外資系企業での経験を経て強く感じたことのひとつに、「前年比を重視しない」というものがあります。全く見ないということはありませんが、日本企業に比べてその重要度は数段低く感じました。過去を過度に顧みない姿勢は、財務分野のみならず、いろんなところで感じます。ある問題に対し、日本企業では過去の経緯を徹底的に調べて前例を洗うところから始めますが、外資系企業では将来の影響の分析に重きを置きます。ついでにいうと、人事面談の際に過去の失敗をネチネチ問われることはなく、主としてその失敗を将来にどう生かすかということを話し合いました。

この違いが文化的なものか、私のいた環境が特殊だったのかはわかりませんが、外部から業績を評価する株式アナリストの見方も同様の傾向があります。株式アナリストは、財務部門が多大な努力をかけて纏め上げた数々の前提に基づく数字と株価とを、あまりにもシンプルに関係づけます。会社から出される数字と周辺情報から一株利益を予想して、株価収益率(PER)を使って適正株価なるものを計算し、現在の株価との比較からBuyやSellを推奨します。投資家は多少なりともその推奨を参考にするので、財務部門としては、その判断の基礎となった予想一株利益を何とか維持し、さらには利益の上乗せを意識しています。
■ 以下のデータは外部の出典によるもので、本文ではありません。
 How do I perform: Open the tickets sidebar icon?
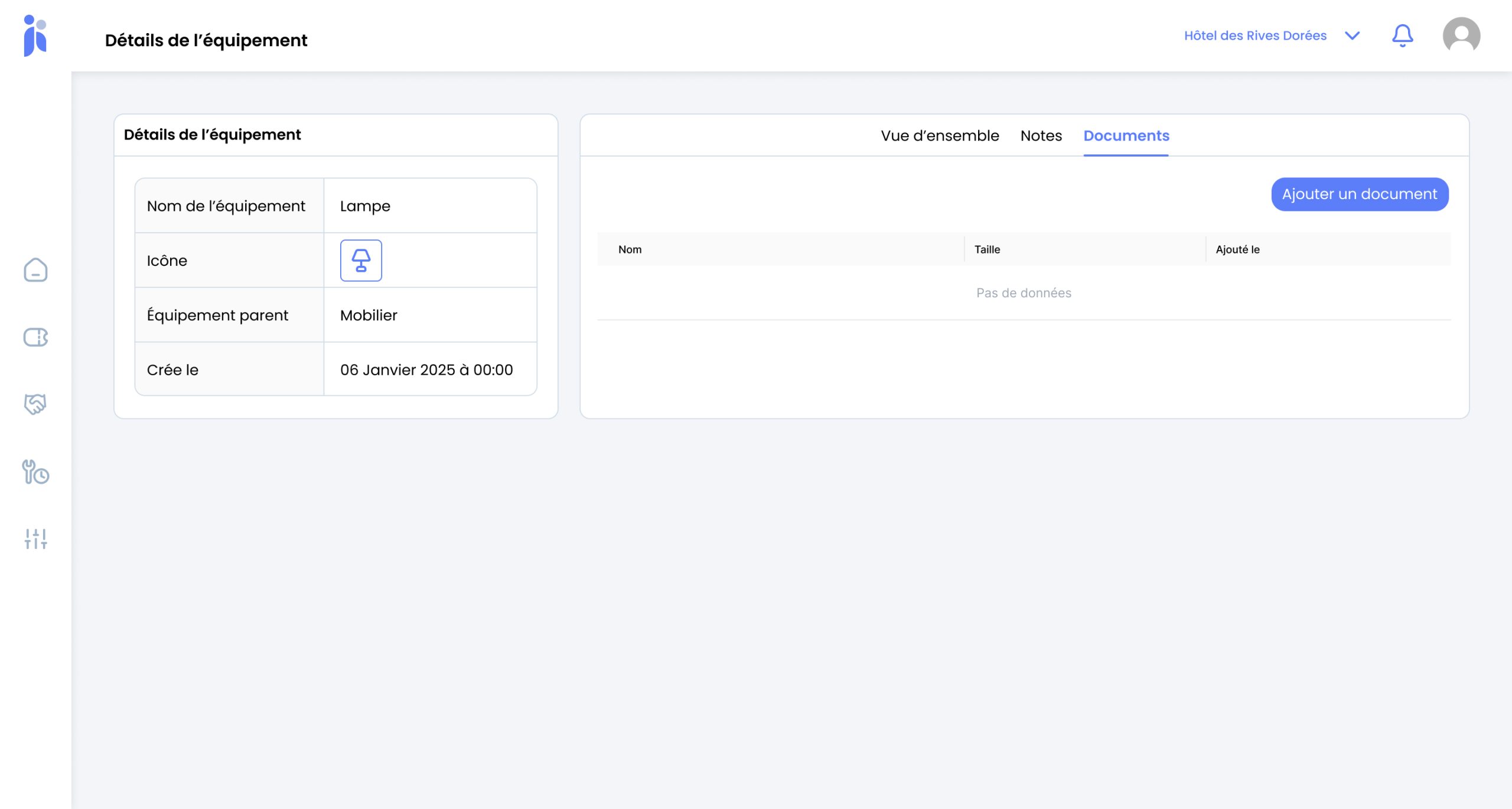point(35,337)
このシンプルな枠組みにおいて前年比という概念は出てきません。株式市場は過去には目もくれず、常に予想との比較を気にしています。買った時点より以前に計上された利益は、買ったときの価格に織り込まれているので、今、株式を保有している人にとっては、将来に明るい見通しがあるかどうかだけを気にします。

株式アナリストの見方のためなのか、もともとそういった文化的傾向があるのか、その両方なのか正確なところはわかりませんが、経験に基づく事実として予算比がもっとも重視され、前年比だとか、まして赤字か黒字かといった情報はあまり重要ではありません。

予算と実績に乖離があるとき、①その理由を掘り下げ、そして②どうやったら乖離がなくなるのか徹底的に説明を求められます。①に対しては、あらかじめ予算の前提を論理的且つシンプルにしておくことが重要です。そして大事なのは②を準備することです。経営者は①よりも明確に②に興味があります。②がないまま話を始めても最後まで聞いてもらえませんから、話すことさえ憚られます。

多くの財務マンが、前年比の説明に終始し、予算との乖離に対する説明が不十分で、さらにはその乖離を埋める提案なく話を終えてしまいます。話の順序さえ逆で、まず、乖離をどう埋めるか提案し、その根拠として、乖離の理由や過去との比較を使うべきでしょう。決して簡単ではありませんが、財務マンなら常に心掛けるべきだと自戒しています。